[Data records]
---+---

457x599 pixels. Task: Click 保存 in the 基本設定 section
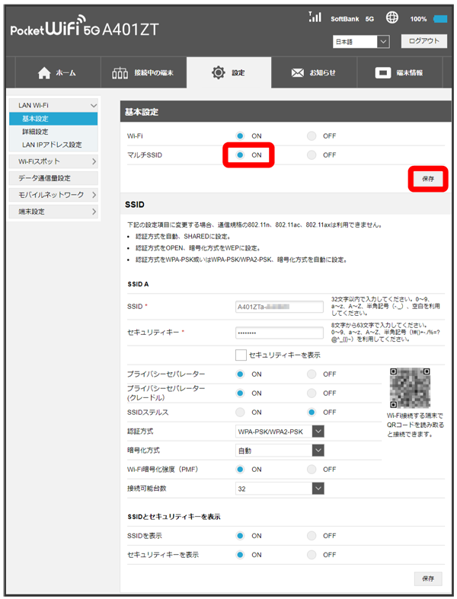tap(427, 178)
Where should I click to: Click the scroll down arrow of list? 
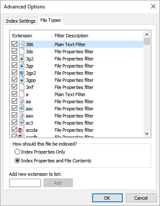tap(147, 133)
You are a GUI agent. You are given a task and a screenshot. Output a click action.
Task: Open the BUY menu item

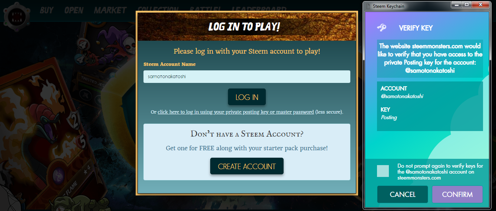[47, 10]
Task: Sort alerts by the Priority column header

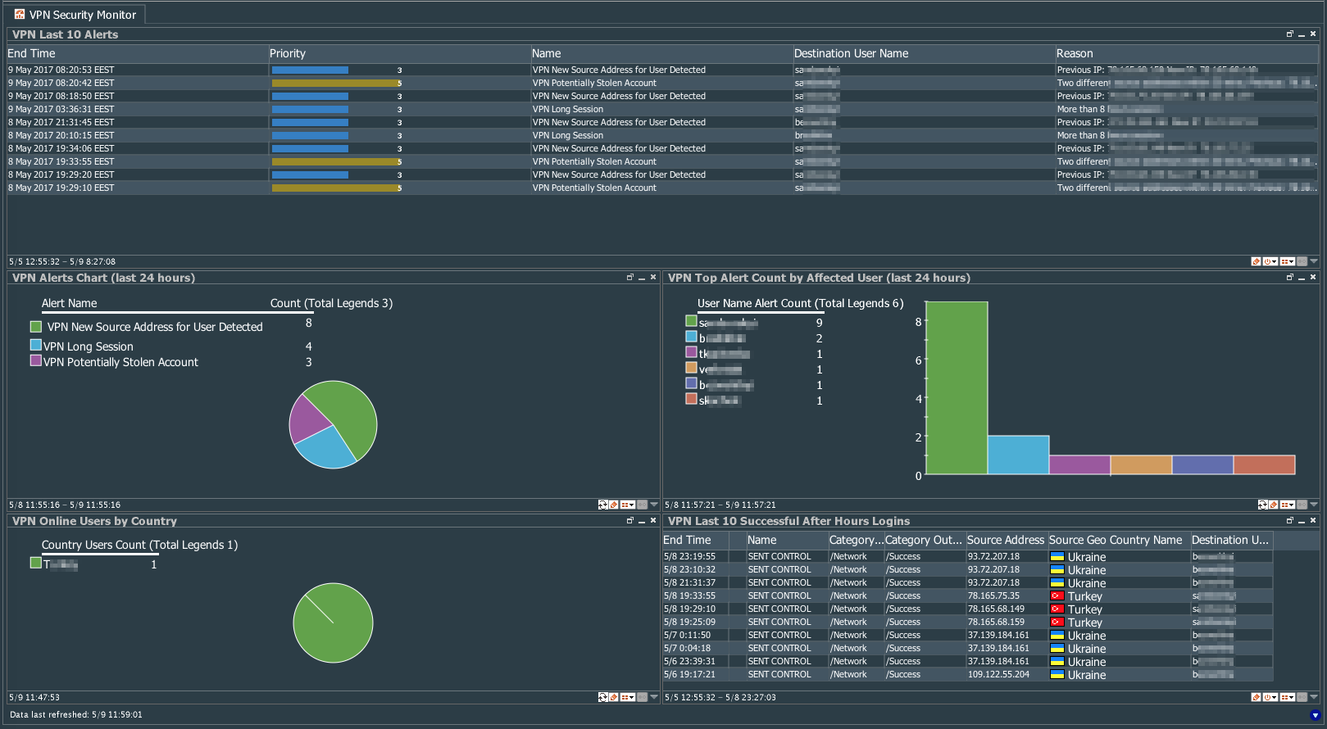Action: coord(288,53)
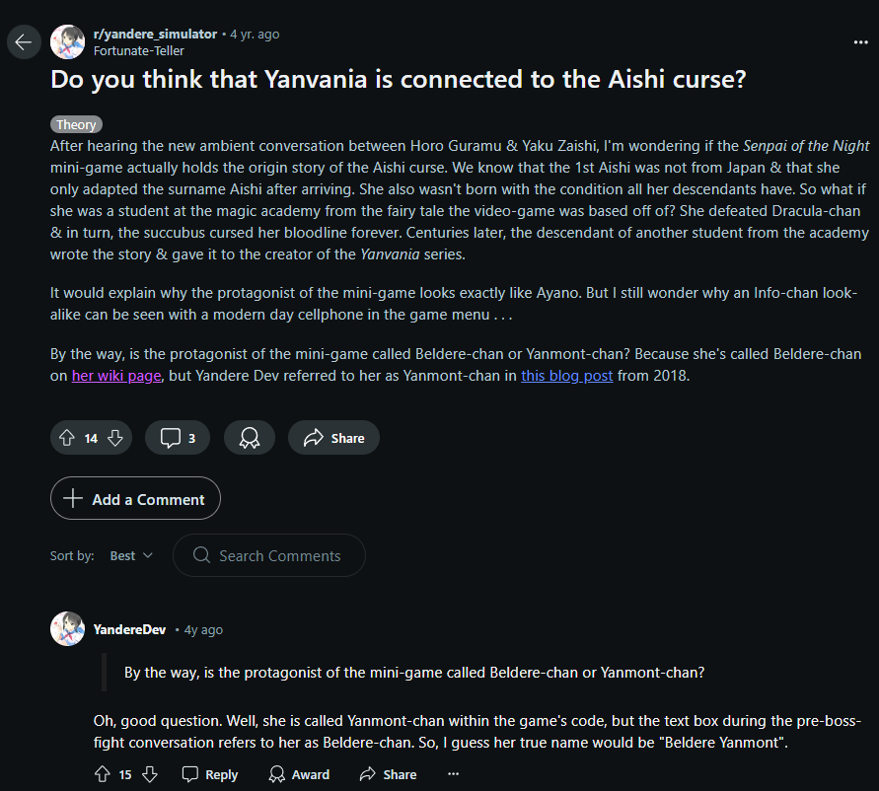
Task: Downvote YandereDev's comment
Action: pos(149,774)
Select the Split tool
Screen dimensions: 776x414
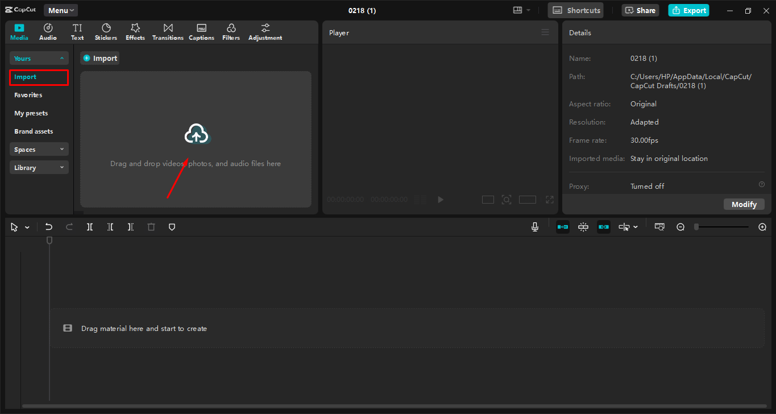point(89,226)
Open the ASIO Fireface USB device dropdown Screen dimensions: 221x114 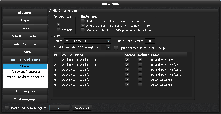[x=108, y=41]
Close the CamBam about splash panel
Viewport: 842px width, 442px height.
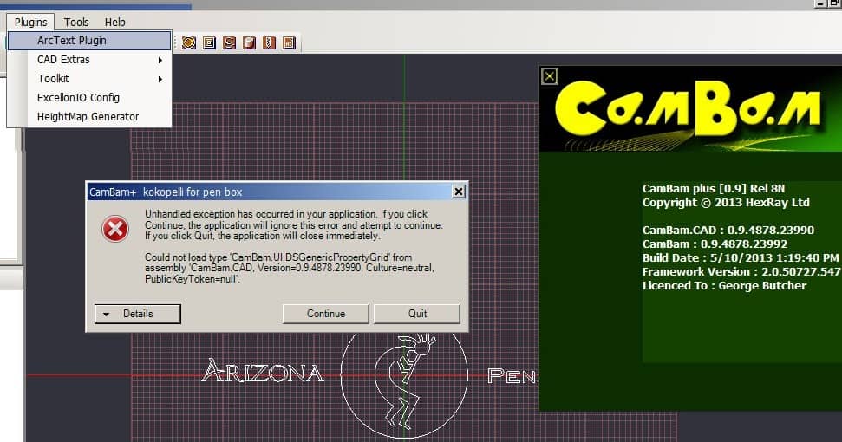coord(549,76)
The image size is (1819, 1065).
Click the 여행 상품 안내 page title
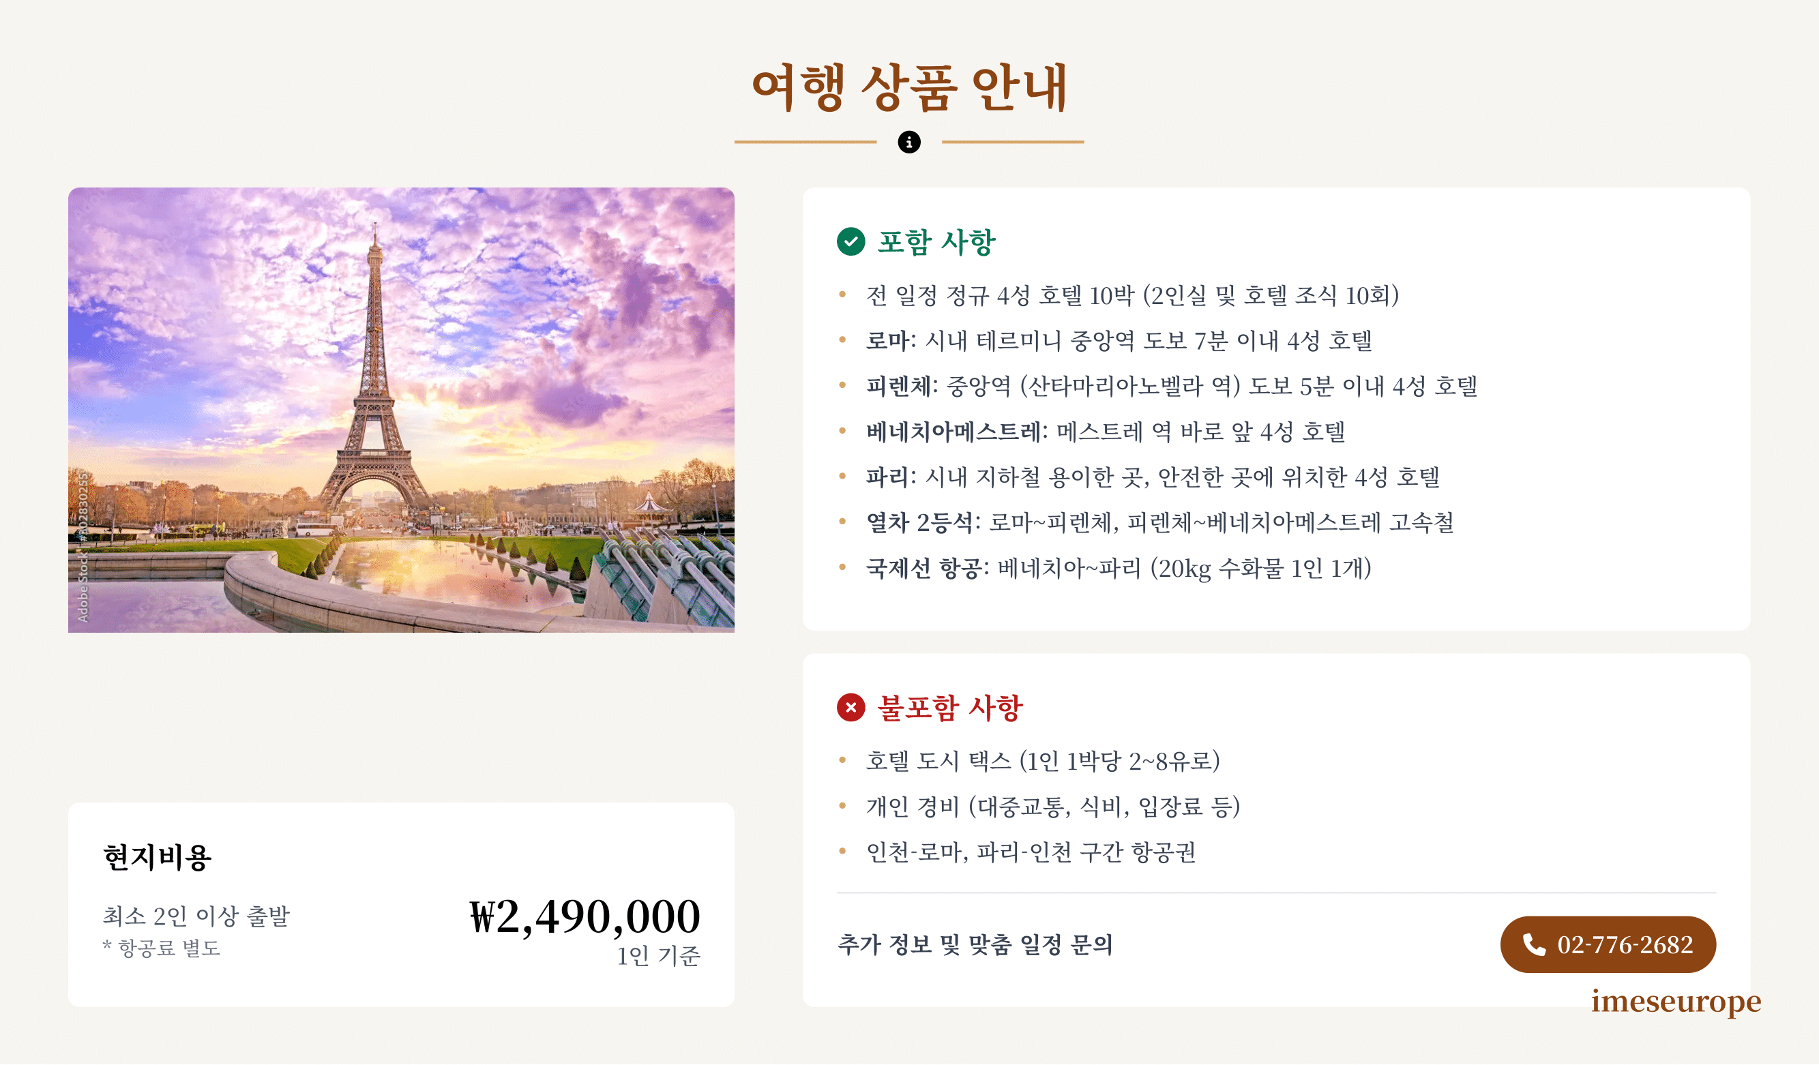tap(909, 87)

---+---

■ **Task brief**: Return exactly the lines from the one with "Close the CamBam about splash panel" through the last line of the entries above, both ends included. No pictures may appear in the copy.

■ **Exercise response**:
Close the CamBam about splash panel
Viewport: 842px width, 442px height.
coord(549,76)
The image size is (1819, 1065).
Click the 여행 상품 안내 page title
tap(909, 87)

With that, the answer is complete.